I think it is written fairly. Bitcoins and not dollars, and the rest of those things you listed that are covered by FDIC insurance are denominated in dollars. If someone (not you specifically) cannot understand the difference between dollars and bitcoins, they shouldn't be trading currencies.
Well, some people want exposure to bitcoins without necessarily understanding the block chain, recourse or anything really. That's the whole pitch behind everything the Winklevosses do in this ___domain. That's why they opened a bitcoin exchange traded fund and that's probably their rationale behind this exchange. Saying that "your dollars are eligible for FDIC insurance and never leave the country" makes someone think that their bitcoin balance is FDIC insured. I wasn't sure at first either and stock exchanges very explicitly state that their products are not FDIC insured and may lose value. Maybe the exchange has a similar disclaimer when you buy bitcoins on the exchange but I still think its a bit misleading to have that basically front and center.
Nothing wrong with wanting to invest in bitcoins without fully understanding them.
I didn't mean in the sense of not understanding Bitcoin itself. Rather, I meant that the FDIC isn't in the business of insuring Bitcoins, the same as they aren't into insuring RMB or any other non-USD currency.
> Well, some people want exposure to bitcoins without necessarily understanding the block chain, recourse or anything really. That's the whole pitch behind everything the Winklevosses do in this ___domain.
Yes and no. They initially wanted to open up the bitcoin market to institutional investors who want exposure without having to change anything in the trading software they use, the accounting structures etc. This meant: provide a bitcoin security that can be traded by wall street typically, such as an ETF on the NYSE or NASDAQ or something to that effect.
Barry Silbert's Second Market (definitely a wall street player) got there first in terms of accounting structures. They created a bitcoin security that anyone can buy and put on the books just like any other security (like some oil or wheat derivatives or whatever). But that was still sort of an old-fashion security that you buy on the phone rather than on an automated exchange. Not something that pension funds, university endowment funds etc can easily get into and scale up, but it opened up the bitcoin market to say small family wealth funds that wanted some exposure to the bitcoin price. Bitcoin is one of those things that is likely to either go to $0 or become 3 orders of magnitude more valuable. So if you believe there's a 10% chance that'll happen, investing $100k has an expected value of $9.9m, of course these are just made up numbers but this is often the rationale for investing even modest amounts of money. Silbert's GBTC (marketed under Grayscale) did fairly well but in wall street terms it's a really tiny fund (iirc about $50m or so).

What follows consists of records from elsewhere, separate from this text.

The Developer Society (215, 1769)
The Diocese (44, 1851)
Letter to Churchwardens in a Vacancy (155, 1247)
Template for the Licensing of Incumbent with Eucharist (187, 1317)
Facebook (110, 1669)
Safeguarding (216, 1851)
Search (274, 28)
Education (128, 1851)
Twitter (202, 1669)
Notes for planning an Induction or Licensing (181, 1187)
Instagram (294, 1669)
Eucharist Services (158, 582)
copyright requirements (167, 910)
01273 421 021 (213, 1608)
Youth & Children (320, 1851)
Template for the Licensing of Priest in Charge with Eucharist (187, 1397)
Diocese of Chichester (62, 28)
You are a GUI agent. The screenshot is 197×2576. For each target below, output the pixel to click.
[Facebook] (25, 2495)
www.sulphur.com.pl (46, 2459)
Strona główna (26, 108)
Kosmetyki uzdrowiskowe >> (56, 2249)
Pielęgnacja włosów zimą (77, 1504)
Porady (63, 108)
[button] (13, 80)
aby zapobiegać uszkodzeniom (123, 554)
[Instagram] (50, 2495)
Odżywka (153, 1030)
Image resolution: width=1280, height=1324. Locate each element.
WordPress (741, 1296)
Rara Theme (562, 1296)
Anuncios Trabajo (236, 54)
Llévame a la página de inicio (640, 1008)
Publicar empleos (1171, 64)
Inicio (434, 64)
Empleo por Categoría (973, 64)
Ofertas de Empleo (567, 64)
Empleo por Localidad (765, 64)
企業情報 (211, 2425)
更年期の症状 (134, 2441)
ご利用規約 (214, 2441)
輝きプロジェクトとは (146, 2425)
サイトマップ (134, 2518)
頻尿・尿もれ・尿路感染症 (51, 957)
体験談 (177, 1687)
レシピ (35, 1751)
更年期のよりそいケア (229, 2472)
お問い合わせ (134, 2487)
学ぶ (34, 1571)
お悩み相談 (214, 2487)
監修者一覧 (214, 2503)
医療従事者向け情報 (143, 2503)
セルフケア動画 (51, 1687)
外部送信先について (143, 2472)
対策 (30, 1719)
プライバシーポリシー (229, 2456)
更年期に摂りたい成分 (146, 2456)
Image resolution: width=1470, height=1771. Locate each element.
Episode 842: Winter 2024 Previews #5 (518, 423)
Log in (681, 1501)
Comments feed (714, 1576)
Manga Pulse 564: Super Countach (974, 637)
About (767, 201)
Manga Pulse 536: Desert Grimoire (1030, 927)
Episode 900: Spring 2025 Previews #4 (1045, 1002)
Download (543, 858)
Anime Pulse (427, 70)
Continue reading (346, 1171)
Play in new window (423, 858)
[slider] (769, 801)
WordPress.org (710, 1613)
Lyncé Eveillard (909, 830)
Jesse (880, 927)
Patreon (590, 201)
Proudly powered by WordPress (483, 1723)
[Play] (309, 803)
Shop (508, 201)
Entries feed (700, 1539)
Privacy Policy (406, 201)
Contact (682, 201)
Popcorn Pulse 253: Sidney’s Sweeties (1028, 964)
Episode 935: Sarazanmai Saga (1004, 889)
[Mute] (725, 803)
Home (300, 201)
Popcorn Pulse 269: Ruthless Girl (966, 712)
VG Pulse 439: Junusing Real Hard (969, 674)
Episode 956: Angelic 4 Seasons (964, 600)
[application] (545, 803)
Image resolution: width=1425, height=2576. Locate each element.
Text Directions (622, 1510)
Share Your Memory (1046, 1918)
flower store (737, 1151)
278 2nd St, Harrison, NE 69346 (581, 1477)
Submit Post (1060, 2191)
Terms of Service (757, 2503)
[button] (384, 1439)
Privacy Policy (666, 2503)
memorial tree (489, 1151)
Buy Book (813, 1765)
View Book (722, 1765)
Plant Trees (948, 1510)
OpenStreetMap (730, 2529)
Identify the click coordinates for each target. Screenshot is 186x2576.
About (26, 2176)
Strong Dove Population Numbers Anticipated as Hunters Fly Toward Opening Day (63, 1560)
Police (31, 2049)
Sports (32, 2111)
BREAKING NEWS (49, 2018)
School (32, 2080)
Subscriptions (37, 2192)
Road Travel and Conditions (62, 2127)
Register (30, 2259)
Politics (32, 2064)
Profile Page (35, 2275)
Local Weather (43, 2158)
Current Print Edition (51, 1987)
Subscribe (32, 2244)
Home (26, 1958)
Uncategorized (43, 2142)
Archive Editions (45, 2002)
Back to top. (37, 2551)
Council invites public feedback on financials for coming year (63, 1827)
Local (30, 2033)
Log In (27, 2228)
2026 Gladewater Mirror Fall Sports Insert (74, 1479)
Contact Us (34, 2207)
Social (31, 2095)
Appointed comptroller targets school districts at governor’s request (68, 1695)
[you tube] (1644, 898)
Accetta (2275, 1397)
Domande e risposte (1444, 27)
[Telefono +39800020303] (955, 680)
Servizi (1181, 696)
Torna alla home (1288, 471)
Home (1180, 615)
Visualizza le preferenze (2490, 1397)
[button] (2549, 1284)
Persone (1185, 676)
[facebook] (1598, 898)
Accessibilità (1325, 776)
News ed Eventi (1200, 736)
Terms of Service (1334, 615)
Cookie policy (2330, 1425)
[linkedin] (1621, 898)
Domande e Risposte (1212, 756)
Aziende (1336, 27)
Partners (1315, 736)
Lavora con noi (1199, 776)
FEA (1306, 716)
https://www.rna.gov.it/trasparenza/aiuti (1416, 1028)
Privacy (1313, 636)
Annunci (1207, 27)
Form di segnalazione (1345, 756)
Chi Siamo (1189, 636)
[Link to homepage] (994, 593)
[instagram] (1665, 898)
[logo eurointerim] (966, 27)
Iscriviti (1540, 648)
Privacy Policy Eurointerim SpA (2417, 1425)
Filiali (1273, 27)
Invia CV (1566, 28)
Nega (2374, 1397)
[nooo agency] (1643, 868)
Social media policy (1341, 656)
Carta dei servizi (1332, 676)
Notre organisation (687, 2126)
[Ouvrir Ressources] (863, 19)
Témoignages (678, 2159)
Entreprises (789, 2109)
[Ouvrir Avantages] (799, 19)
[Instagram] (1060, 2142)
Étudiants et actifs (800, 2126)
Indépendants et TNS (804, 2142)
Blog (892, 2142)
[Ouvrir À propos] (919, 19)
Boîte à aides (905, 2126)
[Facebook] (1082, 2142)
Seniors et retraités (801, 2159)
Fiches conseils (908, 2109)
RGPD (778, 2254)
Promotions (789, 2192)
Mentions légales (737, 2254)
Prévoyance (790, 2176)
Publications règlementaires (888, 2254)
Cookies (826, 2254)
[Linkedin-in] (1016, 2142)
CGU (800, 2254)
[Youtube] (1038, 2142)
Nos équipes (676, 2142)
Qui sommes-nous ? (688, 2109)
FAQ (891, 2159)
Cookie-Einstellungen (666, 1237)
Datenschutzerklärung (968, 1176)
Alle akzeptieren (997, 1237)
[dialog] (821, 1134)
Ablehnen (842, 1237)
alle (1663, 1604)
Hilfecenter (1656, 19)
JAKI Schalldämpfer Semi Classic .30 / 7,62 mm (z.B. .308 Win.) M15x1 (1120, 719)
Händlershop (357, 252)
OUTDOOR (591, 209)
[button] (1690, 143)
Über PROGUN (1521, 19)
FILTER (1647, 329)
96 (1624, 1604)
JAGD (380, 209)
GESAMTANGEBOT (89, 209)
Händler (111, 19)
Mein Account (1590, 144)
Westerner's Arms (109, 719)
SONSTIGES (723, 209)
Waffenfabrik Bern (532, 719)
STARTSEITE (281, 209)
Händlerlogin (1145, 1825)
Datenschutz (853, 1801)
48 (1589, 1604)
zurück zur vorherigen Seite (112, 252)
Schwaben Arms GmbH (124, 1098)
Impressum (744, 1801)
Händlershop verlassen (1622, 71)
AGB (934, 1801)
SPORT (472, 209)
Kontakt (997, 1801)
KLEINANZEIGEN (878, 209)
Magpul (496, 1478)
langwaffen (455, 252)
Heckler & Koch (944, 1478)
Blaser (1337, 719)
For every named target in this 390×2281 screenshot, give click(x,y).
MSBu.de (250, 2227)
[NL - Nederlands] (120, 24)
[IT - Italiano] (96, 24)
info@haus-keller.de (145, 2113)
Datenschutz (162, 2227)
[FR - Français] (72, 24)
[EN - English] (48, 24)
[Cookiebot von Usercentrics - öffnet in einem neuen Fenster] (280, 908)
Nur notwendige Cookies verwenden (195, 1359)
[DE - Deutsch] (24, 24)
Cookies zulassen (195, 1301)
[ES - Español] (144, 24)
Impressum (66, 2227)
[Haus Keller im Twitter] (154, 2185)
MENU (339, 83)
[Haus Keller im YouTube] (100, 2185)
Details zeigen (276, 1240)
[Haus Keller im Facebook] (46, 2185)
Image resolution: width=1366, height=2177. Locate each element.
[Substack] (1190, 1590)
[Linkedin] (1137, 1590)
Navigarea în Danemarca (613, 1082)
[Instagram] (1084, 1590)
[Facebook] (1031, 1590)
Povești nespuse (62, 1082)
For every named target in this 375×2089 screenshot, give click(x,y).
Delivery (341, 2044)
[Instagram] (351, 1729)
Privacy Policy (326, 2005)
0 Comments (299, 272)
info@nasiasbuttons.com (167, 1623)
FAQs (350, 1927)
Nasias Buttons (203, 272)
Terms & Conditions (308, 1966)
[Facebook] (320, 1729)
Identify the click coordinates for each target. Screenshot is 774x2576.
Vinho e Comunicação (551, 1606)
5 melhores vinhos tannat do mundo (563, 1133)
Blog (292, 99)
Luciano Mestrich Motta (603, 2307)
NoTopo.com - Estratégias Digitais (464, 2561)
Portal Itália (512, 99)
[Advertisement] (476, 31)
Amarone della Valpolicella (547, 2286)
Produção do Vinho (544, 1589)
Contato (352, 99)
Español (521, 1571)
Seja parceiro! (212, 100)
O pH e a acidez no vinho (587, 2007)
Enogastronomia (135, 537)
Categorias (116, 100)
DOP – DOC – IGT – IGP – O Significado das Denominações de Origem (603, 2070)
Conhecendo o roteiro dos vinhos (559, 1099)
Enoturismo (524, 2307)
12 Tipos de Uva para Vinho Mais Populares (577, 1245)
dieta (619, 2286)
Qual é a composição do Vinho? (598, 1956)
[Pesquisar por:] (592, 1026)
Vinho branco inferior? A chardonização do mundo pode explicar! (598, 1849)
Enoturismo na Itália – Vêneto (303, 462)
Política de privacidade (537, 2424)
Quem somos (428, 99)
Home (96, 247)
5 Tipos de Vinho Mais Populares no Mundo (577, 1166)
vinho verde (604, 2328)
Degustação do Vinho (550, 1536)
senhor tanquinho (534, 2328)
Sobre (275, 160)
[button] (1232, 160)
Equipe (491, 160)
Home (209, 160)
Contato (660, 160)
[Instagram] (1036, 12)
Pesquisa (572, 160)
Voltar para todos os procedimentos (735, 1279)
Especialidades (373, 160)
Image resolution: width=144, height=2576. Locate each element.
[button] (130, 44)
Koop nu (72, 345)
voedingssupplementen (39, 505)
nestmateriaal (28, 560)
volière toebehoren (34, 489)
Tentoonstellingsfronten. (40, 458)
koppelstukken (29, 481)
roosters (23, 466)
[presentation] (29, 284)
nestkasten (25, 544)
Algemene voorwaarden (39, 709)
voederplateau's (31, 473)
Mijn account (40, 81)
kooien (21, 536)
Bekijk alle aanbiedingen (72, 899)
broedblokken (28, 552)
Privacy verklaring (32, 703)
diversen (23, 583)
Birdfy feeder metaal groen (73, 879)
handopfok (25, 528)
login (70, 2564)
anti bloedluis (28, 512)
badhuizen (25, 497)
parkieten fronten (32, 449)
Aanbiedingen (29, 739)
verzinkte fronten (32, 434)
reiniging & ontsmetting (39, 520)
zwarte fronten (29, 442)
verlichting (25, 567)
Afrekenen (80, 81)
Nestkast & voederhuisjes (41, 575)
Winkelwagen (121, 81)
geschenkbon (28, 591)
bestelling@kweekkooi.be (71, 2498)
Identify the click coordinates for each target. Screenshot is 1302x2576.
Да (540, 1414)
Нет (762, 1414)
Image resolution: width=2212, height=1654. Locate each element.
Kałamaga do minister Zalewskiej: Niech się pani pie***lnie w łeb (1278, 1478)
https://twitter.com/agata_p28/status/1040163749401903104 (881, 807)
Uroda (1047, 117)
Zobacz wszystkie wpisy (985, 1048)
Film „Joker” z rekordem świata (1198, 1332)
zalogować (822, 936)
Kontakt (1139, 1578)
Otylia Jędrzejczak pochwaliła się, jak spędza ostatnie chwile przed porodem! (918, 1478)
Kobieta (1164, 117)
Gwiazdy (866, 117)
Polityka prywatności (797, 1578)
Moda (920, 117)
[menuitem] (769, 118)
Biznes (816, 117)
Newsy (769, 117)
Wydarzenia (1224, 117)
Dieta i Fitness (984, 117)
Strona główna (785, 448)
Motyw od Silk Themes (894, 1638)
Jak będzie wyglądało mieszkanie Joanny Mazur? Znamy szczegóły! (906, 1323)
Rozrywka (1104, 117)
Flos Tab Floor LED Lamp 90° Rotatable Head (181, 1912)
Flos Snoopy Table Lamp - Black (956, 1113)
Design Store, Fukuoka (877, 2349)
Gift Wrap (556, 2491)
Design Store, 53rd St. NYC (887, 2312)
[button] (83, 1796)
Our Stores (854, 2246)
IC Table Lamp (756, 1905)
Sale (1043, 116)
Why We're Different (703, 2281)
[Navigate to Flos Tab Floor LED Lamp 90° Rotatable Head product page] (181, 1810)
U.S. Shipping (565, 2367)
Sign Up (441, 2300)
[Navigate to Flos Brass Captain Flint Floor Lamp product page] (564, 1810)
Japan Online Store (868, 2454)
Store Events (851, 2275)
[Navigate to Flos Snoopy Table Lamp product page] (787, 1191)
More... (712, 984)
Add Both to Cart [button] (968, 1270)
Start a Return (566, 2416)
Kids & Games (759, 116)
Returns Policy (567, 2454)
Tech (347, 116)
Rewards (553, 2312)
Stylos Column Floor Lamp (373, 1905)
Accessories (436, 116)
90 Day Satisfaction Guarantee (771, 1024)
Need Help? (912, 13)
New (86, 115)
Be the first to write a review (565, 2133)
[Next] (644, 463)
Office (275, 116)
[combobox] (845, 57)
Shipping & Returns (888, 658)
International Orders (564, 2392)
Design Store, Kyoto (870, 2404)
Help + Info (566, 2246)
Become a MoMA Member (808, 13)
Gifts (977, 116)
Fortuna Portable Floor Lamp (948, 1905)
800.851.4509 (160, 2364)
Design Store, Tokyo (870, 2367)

The 'holy grail' for bitcoin investment right now would probably be an ETF. Basically the above security, but then traded on an exchange, a derivative of bitcoins trading on mainstream exchanges (i.e. exposure to bitcoin's price potential traded on exchanges where anyone can easily and automatically buy in without having to know anything about bitcoin or change accounting/audit practices). The Winklevoss's pitch was always to set up that ETF, which they're still working on, and the fact they just launched a normal exchange tells me they're either 1) building up the orderbooks, building relations with investors and building up liquidity etc a bit for a potential ETF launch later down the line or 2) the ETF is facing major, perhaps insurmountable roadblocks so they're pivoting to something less ambitious which is launch their own exchange. (which generally sucks because 1) there are major established players, like Coinbase, which are true software companies with half a billion dollar valuations, solid engineering teams and a big headstart, and 2) because none of the big players, like an investment fund, will be likely to register for your tiny exchange just to trade some bitcoin. They did get a lot of the legal frameworks right though, so it may be an interesting partner for investors nonetheless.)
As for security... well bitcoins are obviously not FDIC insured, but their security looks really tight, I'd feel very comfortable trading with them. [0][1] They still offer the 'you don't need to know anything about bitcoin or worry about security' pitch, but you still need to register with them rather than just select their security on the NYSE and click 'buy', and that doesn't fly for most big investment funds with strict auditing and accounting practices and automated trading teams. We'll see how it works out.
Also, FDIC insurance isn't for "if" your assets are lost, it's for "when". You can trust security and safety all you want, it's when things go wrong that you need insurance.
I really hope they get private insurance, because just like making sure there are enough lifeboats on the Titanic, hindsight is always 20/20.